Monday, 13 December 2010
Zippin' up my boots, goin' back to Netroots!
Recent violence arising from protests against the huge rise in English student tuition fees have served to slightly obscure the positive message that has come from these protests. The message - also commented on by some, not necessarily left-wing columnists - http://www.heraldscotland.com:80/comment/colette-douglas-home/political-awakening-of-a-new-generation-is-a-stirring-sight-1.1072816 is that students are becoming politically active again. This is a most welcome sight, and is paralleled by a reawakening in the Trade Union movement signalled by both increased activity of young members, and attempts by the leadership to reintroduce political awareness training, and to spread the use of new media and new styles of campaigning.
These developments are at early stages, of course, and could still fizzle out. Student politics still has the capability of dropping out of fashion as happened during the post-Thatcher years. And the fact that much of the resentment is down to a rapid disillusionment with Nick Clegg’s LibDems - who promised a radical change in British politics, and then delivered a pit prop for the Tory establishment - means that apathy might still win out. Remember the election lockouts at many uni area polling stations? But it looks more hopeful than for some time.
The violence will not help the politicisation of the majority of these young people. On one hand it sends the message, that a cause only gets reported when violence flares - but conversely we also see that reports then concentrate on violence and disruption; the personal connections of protestors and targets; anything in fact - apart from the actual issue that caused the protests in the first place!
But there is much imagination tucked away in the protests that have been undertaken by other young campaigners. the use of ‘flashmobbing’ for example, to target businesses who have been in the frontline of tax dodging, or other antisocial activity (see http://www.ukuncut.org.uk/) is derived from art and dance initiatives of ‘spontaneous’ public performance and shows a) the importance that arts can bring to this struggle and b) the need to involve people and the wider community in this campaign.
Trade unions also, where they still exist, have had too many years of marking time. Those of us who have been active for a while have noticed the absence of a generation or two of activists. In particular, the absence of political activity for at least a generation. We must take much of the blame for this - we didn’t train up our successors politically, concentrating too much on mechanism and process. But now there are strong signs that a new generation IS keen, willing and eager to take on the struggle.
And political training is beginning once more. But this time it is being linked, not just with public demonstrations and protest, but the use of social networking, the internet, video clips, blogs and other accoutrements of the digital age. UNISONScotland’s recent MOBILISE festival took a weekend to take both trade union and community-based activists through both the politics of the fight, and the variety of avenues available to promote our cause. This not only dealt with media training, economics, and political lobbying, but involved cartooning, comedy and songwriting - not likely to be the Christmas no 1 but check it out !! BTW the Christmas no 1 should be Captain Ska!

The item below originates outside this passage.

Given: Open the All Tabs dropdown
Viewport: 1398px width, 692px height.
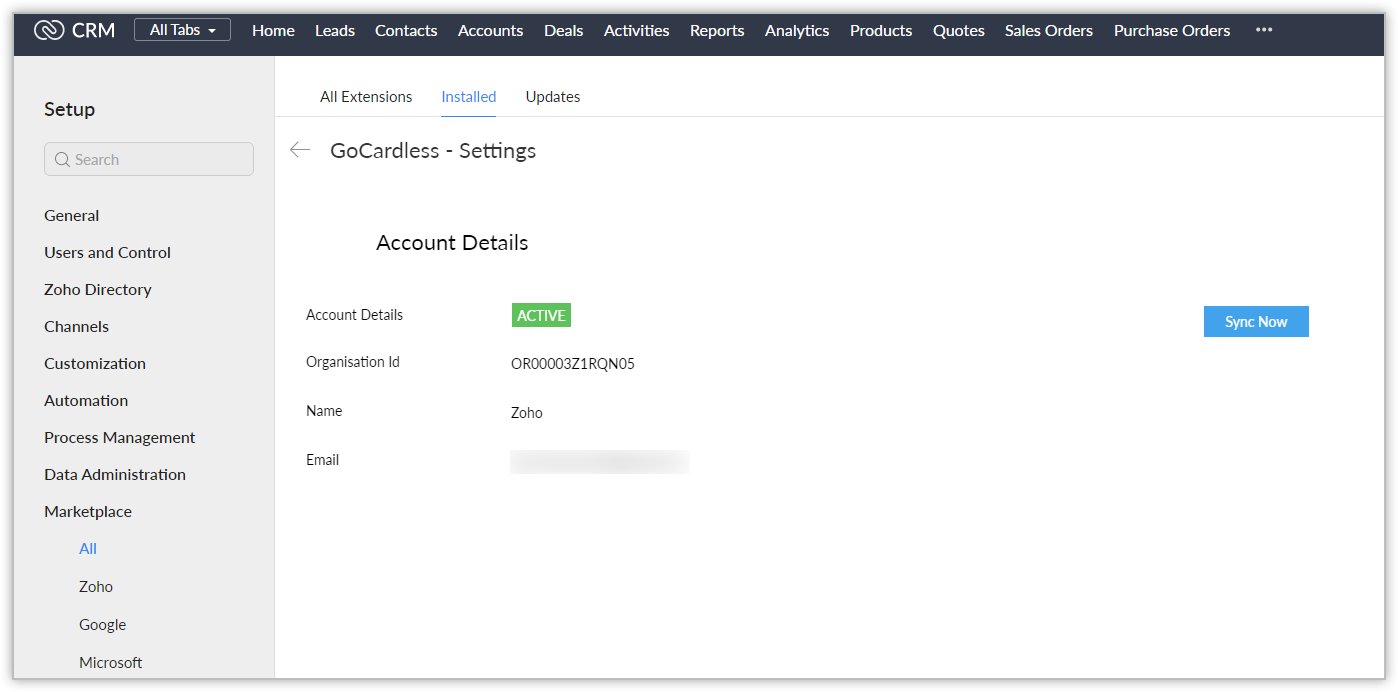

Another important event is scheduled for the New Year in London. Netroots UK, on the 8 January promises to be the next step in developing campaigning against the ConDemNation. Priced at £5, it must be the best value conference covering a number of key organisations (Obama digital campaigners, anti-cuts websites, thinktanks) on the left. Hopefully it will also spark much new activity, and campaign ideas. Both students and trade unionists need these.
And more than that, they need to remember that to be successful they need to connect with the community. Tossing fire extinguishers off roofs is unlikely to achieve that at this stage. See you in London.